I’ve been going through some archives of mine, and came across a story I wrote in February of 2014, almost exactly 10 years ago, when I was working for Gigaom in San Francisco. I interviewed a young Canadian guy named Stewart Butterfield about a new thing he had just launched called Slack — a kind of all-in-one chat and workflow discussion app. I freely admit that I was not sold on this app at first, despite Marc Andreessen’s excitement about its growth rate, and I blame that on my lack of interest in corporate productivity apps in general, which I’m sure are really important but in most cases are as boring as watching paint dry.

What really interested me about Stewart and Slack was that the development of Slack happened while Butterfield and his team were trying to launch an online game called Glitch — according to Stewart, they came up with Slack as a way of collaborating with each other while working on the game, because every other form of collaboration (email, MSN Messenger, etc.) didn’t have the features they were looking for. But the really interesting part of the story was that this was the second time Stewart had invented something successful seemingly by accident, while doing something completely unrelated.

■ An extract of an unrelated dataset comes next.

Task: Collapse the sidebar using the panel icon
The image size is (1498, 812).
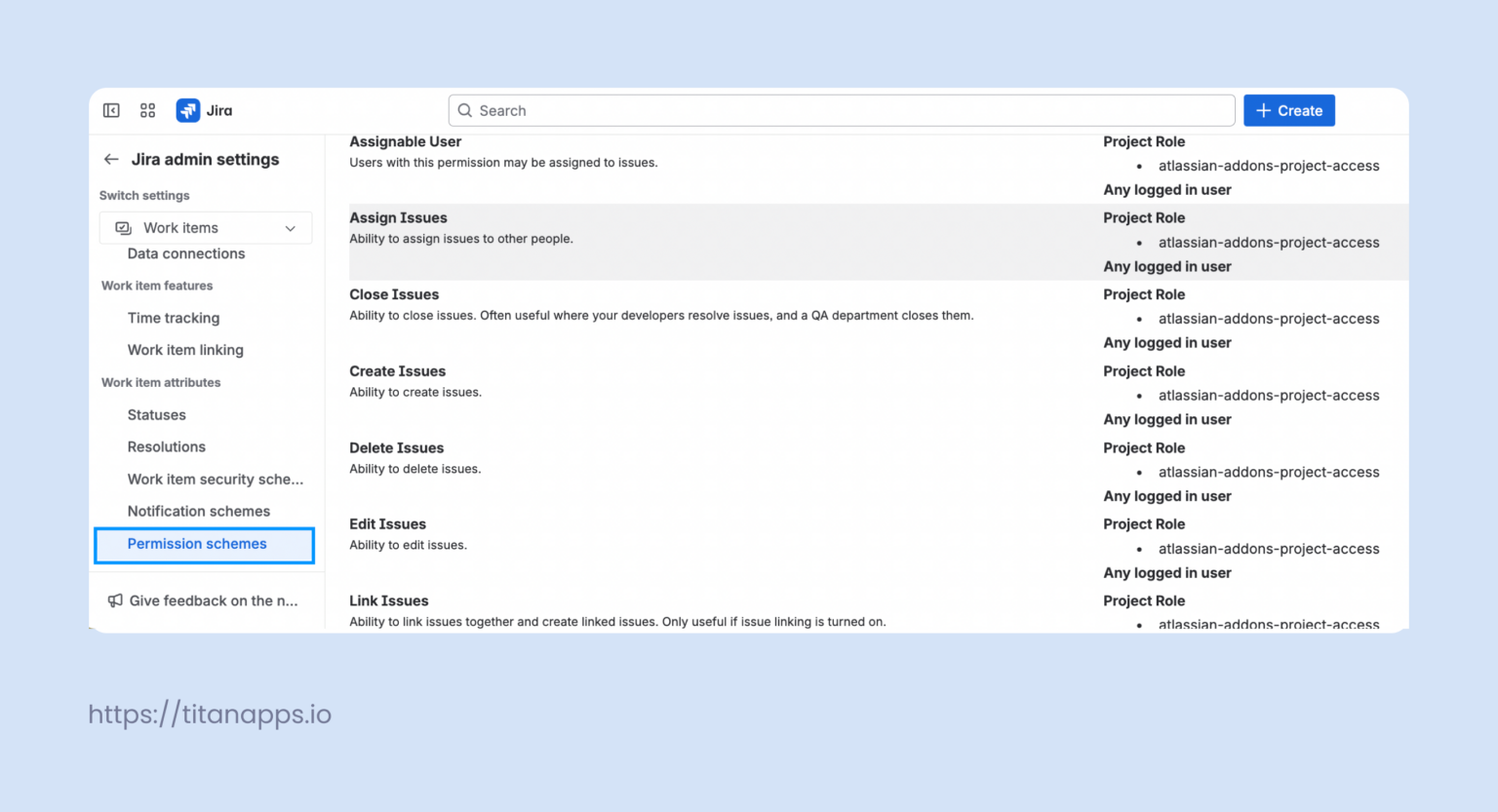Action: (111, 110)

The first time was a little app called Flickr, which more or less invented the online photo-sharing market. Flickr grew out of another attempt at an online game that Stewart and his partners (including Flickr co-founder and Butterfield’s wife at the time, Caterina Fake) were working on. This one was called Game Neverending, and it was a very cool exploratory open-world type of animated game — I played it a few times and quite liked it, but it never took off. As part of the game, you could upload an avatar of yourself, a picture or image of some kind, and that feature turned out to be really popular, so Stewart and the Flickr team wisely decided to focus on expanding that, and Flickr was born.